The ongoing Gulf of Mexico oil spill has led many to question the competence of both industry and government in conducting and regulating deepwater oil drilling. The perspective of Tad Patzek, chairman of the University of Texas Petroleum and Geosystems Engineering Department, is worth listening to, if for no other reason that he stands at some remove from both corporations and government institutions. On June 8, he gave prepared testimony before Congress in which he shared his thoughts about the root causes of the Deepwater Horizon oil spill and what should be done to prevent such tragedies in the future.
Prof. Patzek's main point was that complex systems behave in a qualitatively different way from the simpler systems of which they are a part.
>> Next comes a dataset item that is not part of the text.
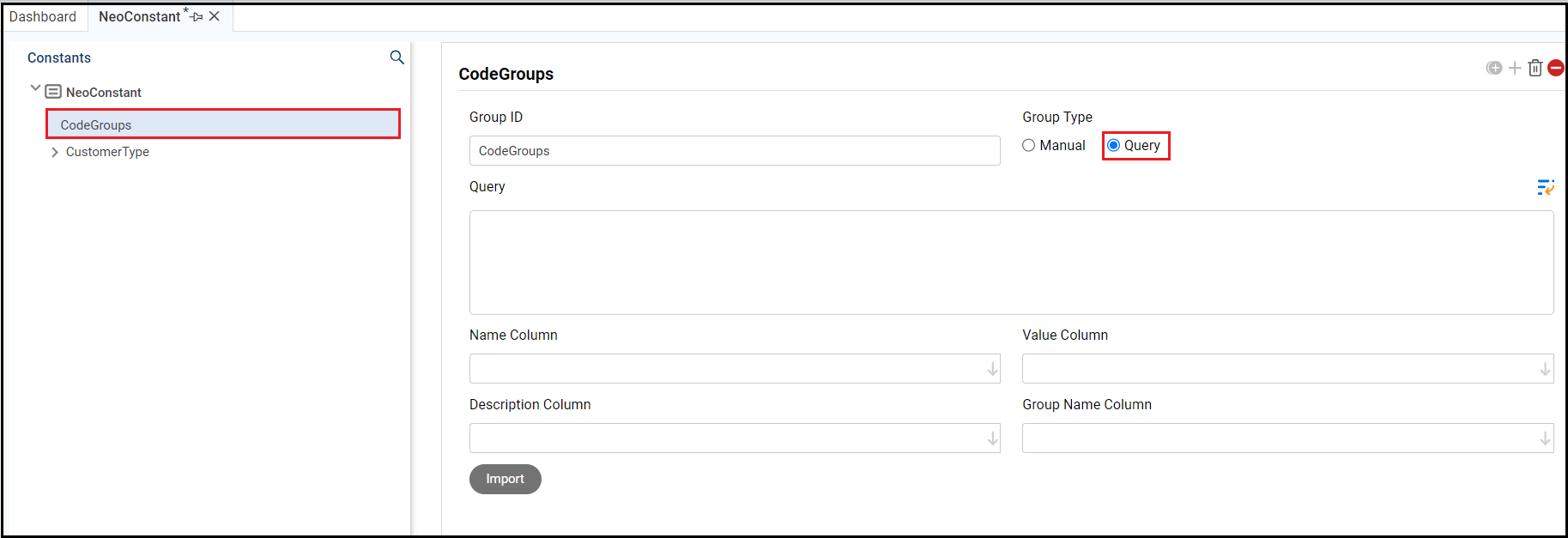
Task: Click the NeoConstant tree node icon
Action: pyautogui.click(x=53, y=92)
He used the analogies of a watch and a frog. Given the right tools, you can take a watch apart and reassemble it, and it will work just as well as it ever did. Try the same thing with a frog, and you don't get a live frog back—you get high-school biology lab. Even such an apparently simple thing as a single-celled organism such as an amoeba is a fantastically complex interconnected system of thousands of micro-machines, chemical plants, disposal systems, data storage in the form of DNA, and so on. And just writing down the chemicals involved doesn't begin to explain the complex behavior of a living organism.
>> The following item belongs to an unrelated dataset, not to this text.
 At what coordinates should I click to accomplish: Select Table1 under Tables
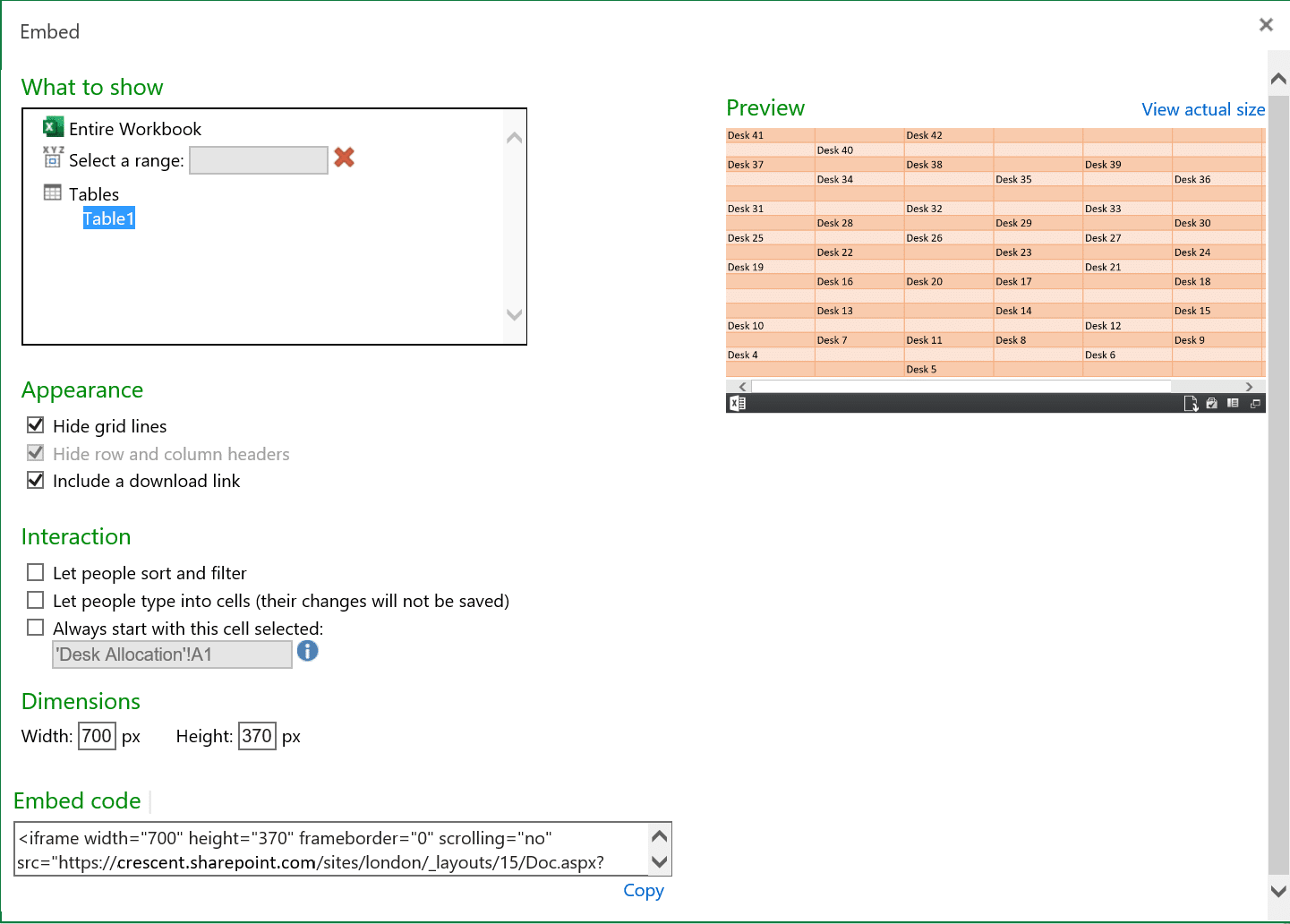click(x=108, y=218)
According to Prof. Patzek, the highly complex system of an offshore oil rig in deep water has moved beyond the boundary between simple, easily-understood systems (such as the plumbing in your bathroom sink) and complex systems that come up with surprising behavior that the simpler systems don't show. Unfortunately, the design and management structure of deepwater drilling, along with the technologies used, have not kept pace with the increasing complexity needed to drill in deeper waters, which is where a good deal of U. S. oil production has moved since most onshore reserves have already been exploited. Prof. Patzek says that neither the oil industry nor government funding agencies have spent much money in the last few decades on long-term research into these problems of complexity. Federal support for such research has essentially disappeared, while industry research is narrowly restricted to fields that can show an immediate short-term return: namely, exploration techniques and methods of drilling that improve rates of oil and gas recovery. While these are important and necessary, they do not fill out the big picture of what has to happen if the whole system of deepwater exploration is to function smoothly.
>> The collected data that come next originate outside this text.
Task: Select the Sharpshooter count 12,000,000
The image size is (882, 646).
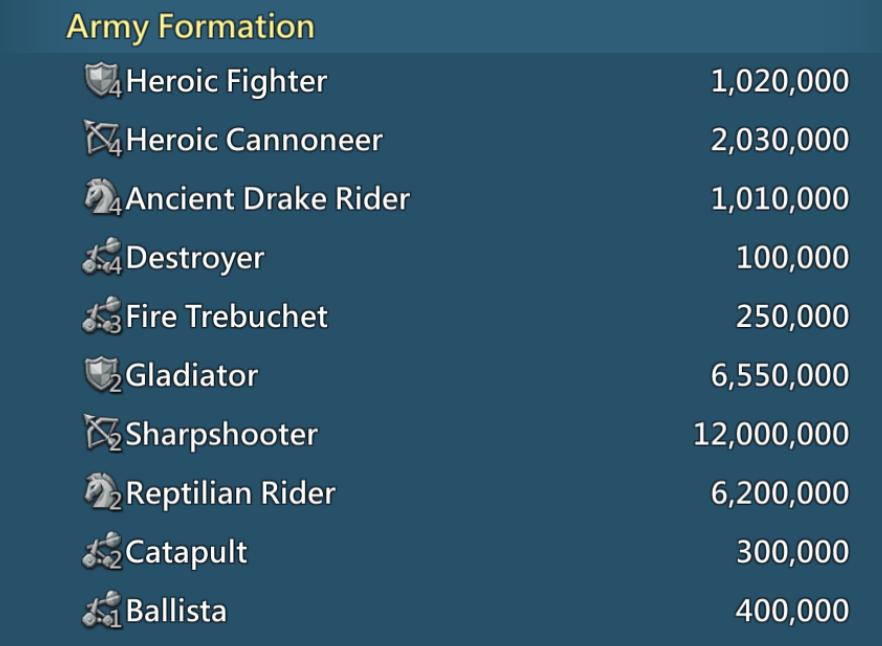Action: (771, 434)
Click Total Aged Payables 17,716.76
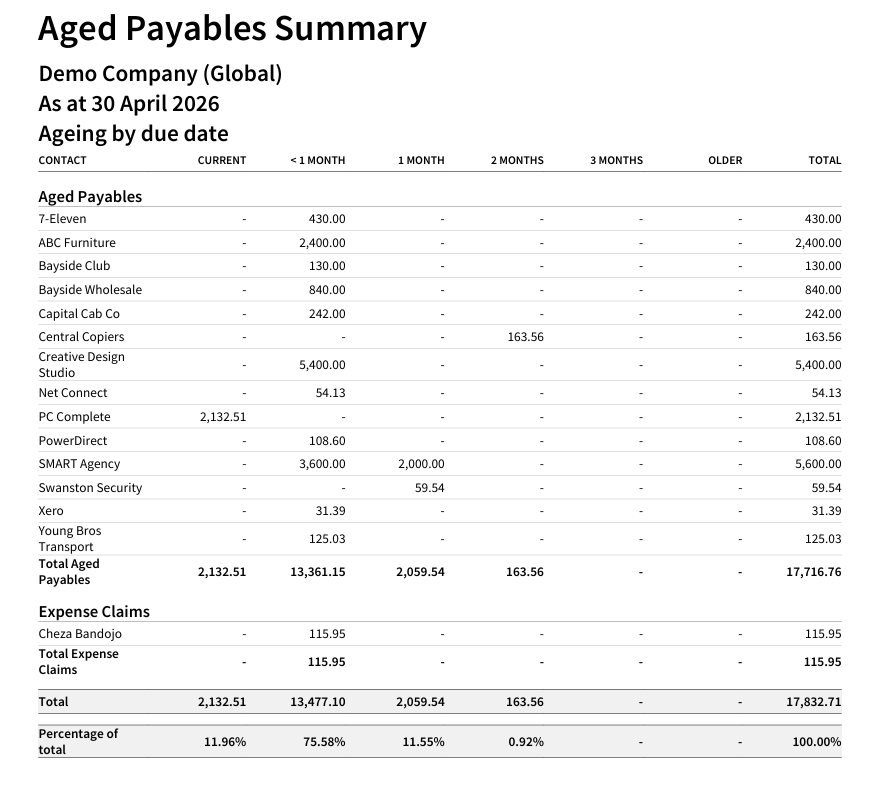 click(813, 572)
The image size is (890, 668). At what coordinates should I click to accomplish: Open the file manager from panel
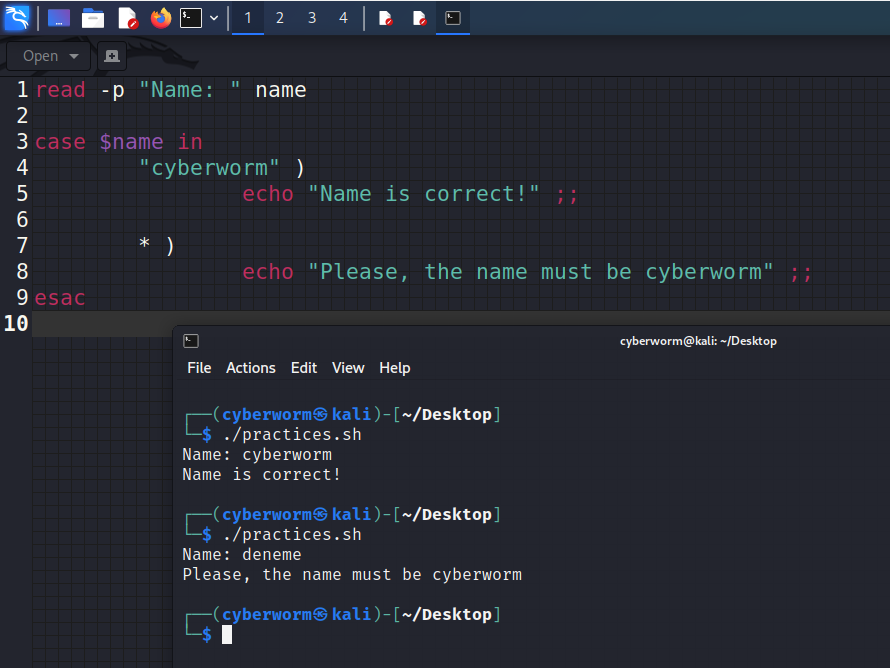point(93,18)
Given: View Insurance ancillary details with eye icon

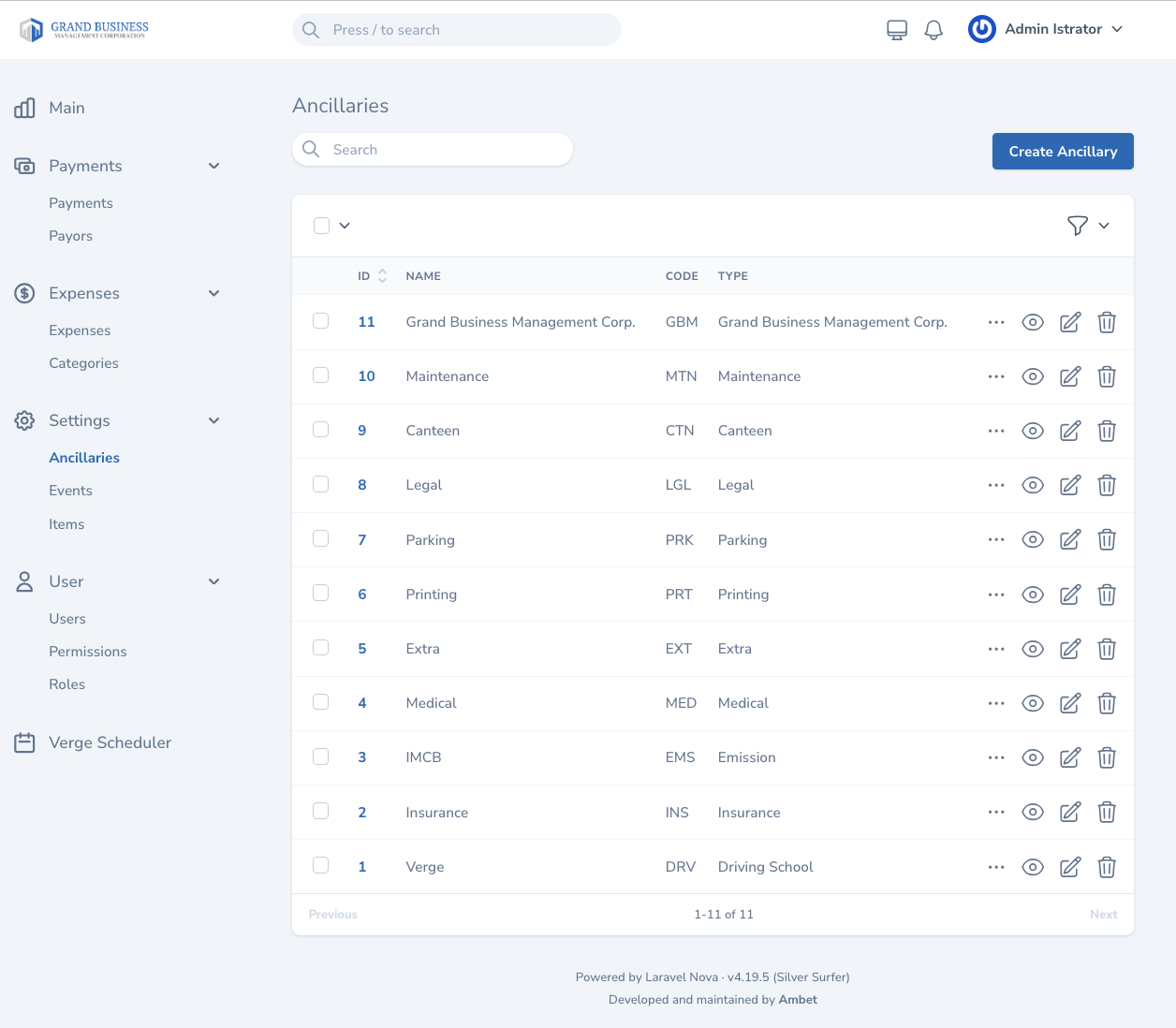Looking at the screenshot, I should [1033, 813].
There are well-known analysis techniques that deal with the hazards and failure modes of complex systems. These approaches were developed in part by the space industry, where repairs are generally not possible and astronauts' lives are sometimes at stake. They are paper-and-pencil (or rather nowadays, computer-and-spreadsheet) techniques which force the analyst to imagine what will happen if this or that element in the system fails. While we don't know enough about the Deepwater Horizon failure yet to say (and Prof. Patzek calls for a thorough investigation as part of his testimony), it is possible that if these analysis methods had been applied to the system in question, they might have shown there was a problem, and how to avoid it.
But even if they had, the culture of the industry would have to change so that the results of an office worker's analysis would trump the gut feelings of the guys who are getting their fingernails dirty out on the platform in the Gulf. One of the problems that seems to have contributed to the accident is the distributed nature of command and operations. Rather than one integrated operation owned and run by one entity, large offshore oil-drilling operations are a collaboration between an oil company (BP in this case), a rig operator (TransOcean), and numerous smaller contractors, each of which runs his own little domain. While this mode of operation can work well in non-life-critical systems such as motion-picture production, the Deepwater Horizon accident may be the test case that shows this kind of management structure is inadequate either to prevent such an accident, or to deal with it quickly and efficiently once it occurs.
Not surprisingly for a professor of engineering, Prof. Patzek winds up his testimony by proposing a number of specific research projects, including one to develop a large-scale "skimmer" (system for recovering oil from the ocean surface) by converting a conventional oil tanker. None of these plans will probably be implemented in the near term, but the hope is that Congress will recognize that a vital part of our economy has been left to deteriorate in some ways, and research is needed to fix the problems. Direct Federal involvement is not necessarily the only answer, although some increase in the form of better regulation is probably needed, as Prof. Patzek admits. But a longer-term view of R&D investment on the part of oil companies would help a great deal.
One success story in this regard that might serve as an example of what to do can be drawn from the history of the U. S. semiconductor industry in the 1980s. To oversimplify, Japanese firms were eating their lunch in terms of technical advances, so the major U. S. firms got together, funded a large research effort with shared contributions and shared discoveries, and basically grabbed the football back. This required Federal cooperation in terms of allowing what would otherwise be a violation of anti-trust laws, but it was handled well and it worked out with benefits for both the industry and the general public.
Whether the very different culture of the oil business will lend itself to this kind of inter-company co-operation remains to be seen. One problem is that the U. S. no longer has the lead in terms of oil-company size. Our largest (and according to many sources, best-run) company is ExxonMobil, and it is ranked 17th in the world in terms of oil reserves. But these are still well-off outfits capable of putting some percentage of their profits into a common research foundation that could address some of the safety and accident problems that have been so vividly brought to our attention lately. To my mind, it is the least they can do, and the smartest too.